> [DATASET EXCERPTS]

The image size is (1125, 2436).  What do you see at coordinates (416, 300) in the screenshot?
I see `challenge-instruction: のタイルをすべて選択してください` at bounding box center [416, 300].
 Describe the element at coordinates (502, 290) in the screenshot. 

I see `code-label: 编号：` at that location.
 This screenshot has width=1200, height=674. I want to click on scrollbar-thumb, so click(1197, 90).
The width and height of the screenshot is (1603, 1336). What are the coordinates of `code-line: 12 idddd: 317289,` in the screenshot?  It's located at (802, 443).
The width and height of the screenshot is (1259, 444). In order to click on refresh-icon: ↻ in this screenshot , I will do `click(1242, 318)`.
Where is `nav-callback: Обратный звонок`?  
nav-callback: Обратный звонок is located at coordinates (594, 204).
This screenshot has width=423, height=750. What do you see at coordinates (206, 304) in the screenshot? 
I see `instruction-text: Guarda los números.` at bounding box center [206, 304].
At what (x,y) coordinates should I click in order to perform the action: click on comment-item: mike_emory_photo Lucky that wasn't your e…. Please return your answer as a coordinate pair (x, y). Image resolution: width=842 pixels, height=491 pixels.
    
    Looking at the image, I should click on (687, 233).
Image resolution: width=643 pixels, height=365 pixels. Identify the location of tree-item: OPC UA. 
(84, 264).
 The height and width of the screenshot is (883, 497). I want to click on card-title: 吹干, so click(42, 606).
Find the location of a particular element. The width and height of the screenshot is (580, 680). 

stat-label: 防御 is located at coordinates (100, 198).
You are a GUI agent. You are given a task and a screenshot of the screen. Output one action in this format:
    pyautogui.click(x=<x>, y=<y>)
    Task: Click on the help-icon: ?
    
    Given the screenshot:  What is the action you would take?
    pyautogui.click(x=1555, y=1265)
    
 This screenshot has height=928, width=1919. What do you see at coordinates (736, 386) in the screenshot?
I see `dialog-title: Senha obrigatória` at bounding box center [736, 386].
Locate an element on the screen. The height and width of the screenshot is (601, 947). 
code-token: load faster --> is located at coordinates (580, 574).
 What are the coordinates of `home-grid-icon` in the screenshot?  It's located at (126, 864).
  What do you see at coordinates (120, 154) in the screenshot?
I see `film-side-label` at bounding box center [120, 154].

> [WORK TO BE COMPLETED]
Repeat all of the items above word for word, keeping every line as it appears.

> [ANSWER BOX]
The image size is (1125, 2436).  What do you see at coordinates (416, 300) in the screenshot?
I see `challenge-instruction: のタイルをすべて選択してください` at bounding box center [416, 300].
 Describe the element at coordinates (502, 290) in the screenshot. 

I see `code-label: 编号：` at that location.
 This screenshot has width=1200, height=674. I want to click on scrollbar-thumb, so click(1197, 90).
The width and height of the screenshot is (1603, 1336). What are the coordinates of `code-line: 12 idddd: 317289,` in the screenshot?  It's located at (802, 443).
The width and height of the screenshot is (1259, 444). In order to click on refresh-icon: ↻ in this screenshot , I will do `click(1242, 318)`.
Where is `nav-callback: Обратный звонок`?  
nav-callback: Обратный звонок is located at coordinates (594, 204).
This screenshot has width=423, height=750. What do you see at coordinates (206, 304) in the screenshot? 
I see `instruction-text: Guarda los números.` at bounding box center [206, 304].
At what (x,y) coordinates should I click in order to perform the action: click on comment-item: mike_emory_photo Lucky that wasn't your e…. Please return your answer as a coordinate pair (x, y). Image resolution: width=842 pixels, height=491 pixels.
    
    Looking at the image, I should click on (687, 233).
Image resolution: width=643 pixels, height=365 pixels. Identify the location of tree-item: OPC UA. 
(84, 264).
 The height and width of the screenshot is (883, 497). I want to click on card-title: 吹干, so click(42, 606).
Find the location of a particular element. The width and height of the screenshot is (580, 680). 

stat-label: 防御 is located at coordinates (100, 198).
You are a GUI agent. You are given a task and a screenshot of the screen. Output one action in this format:
    pyautogui.click(x=<x>, y=<y>)
    Task: Click on the help-icon: ?
    
    Given the screenshot:  What is the action you would take?
    pyautogui.click(x=1555, y=1265)
    
 This screenshot has height=928, width=1919. What do you see at coordinates (736, 386) in the screenshot?
I see `dialog-title: Senha obrigatória` at bounding box center [736, 386].
Locate an element on the screen. The height and width of the screenshot is (601, 947). 
code-token: load faster --> is located at coordinates (580, 574).
 What are the coordinates of `home-grid-icon` in the screenshot?  It's located at (126, 864).
  What do you see at coordinates (120, 154) in the screenshot?
I see `film-side-label` at bounding box center [120, 154].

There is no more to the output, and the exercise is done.